Our project goes beyond the individual approach so commonly found in clinical research, exploring the tensions between ideology and individual behavior and attending to how structural factors shape the range of choices available to individuals. Lewin et al. (2009) indicate that “qualitative studies remain relatively uncommon alongside trials of complex interventions” and qualitative studies within clinical trials lacked rigor as most “had important methodological shortcomings and the findings were poorly integrated with those of the trials”(22). Overall, ethnography has seldom been used to design the content of intervention in clinical trials (e.g., the “treatment”); rather, it has been used more frequently to study the context under which the RCT will take place. Few studies employed participant observation, the method that clearly distinguishes other qualitative work from ethnographic research. Lesser et al. (2005) used ethnographic methods (including in-depth individual interviews and participant observation) to inform the design of a HIV prevention program for teenage parents (66). Some studies have used other qualitative approaches including focus groups and in-depth interviews to describe knowledge, beliefs and behaviors to inform the design behavioral interventions in RCTs to prevent STDs among minority women (67,68). Others have used less intensive formative research prior to RCT implementation, interviewing only staff and focusing observation at the clinic where the RCT would take place (69).
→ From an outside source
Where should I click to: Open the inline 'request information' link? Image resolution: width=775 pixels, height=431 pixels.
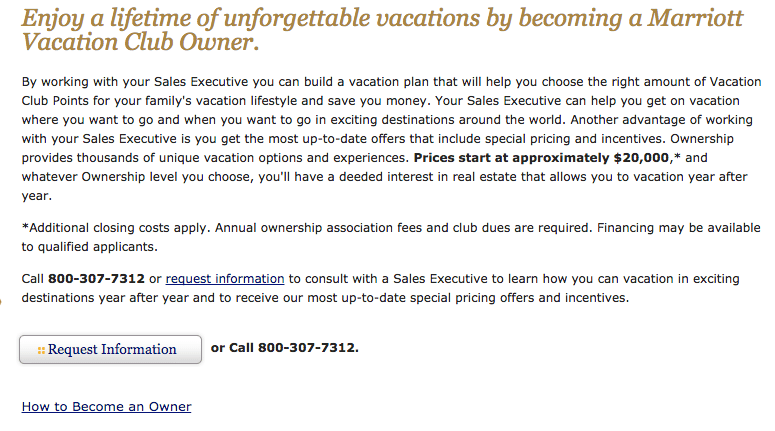(x=225, y=278)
Our mixed methods strategy features two key innovations relevant more generally to integrating ethnographic research into RCTs. First, the ethnographic research was conducted prior to and in parallel with the tailoring of the RCT. This allowed for tailoring the content and components of the RCT by incorporating an understanding of barriers to success into the intervention itself, rather having the ethnographic research take place after the technology is made available to explain why (almost inevitably) there seem to be community-level barriers to uptake. Second, the overall study offers access to data on how PrEP rollout might work in a naturalistic environment, enhancing the ecological validity of the research. The goals of engaged ethnographic research included informing RCT design, identifying evidence that the intervention will have the desired effect, reviewing the theoretical basis of the intervention, and identifying potential barriers to successful RCT implementation in a community health clinic.
Acknowledgments
Research reported in this publication was supported by the National Institute of Mental Health of the National Institutes of Health under award number R01 MH098723. The content is solely the responsibility of the authors and does not necessarily represent the official views of the National Institutes of Health.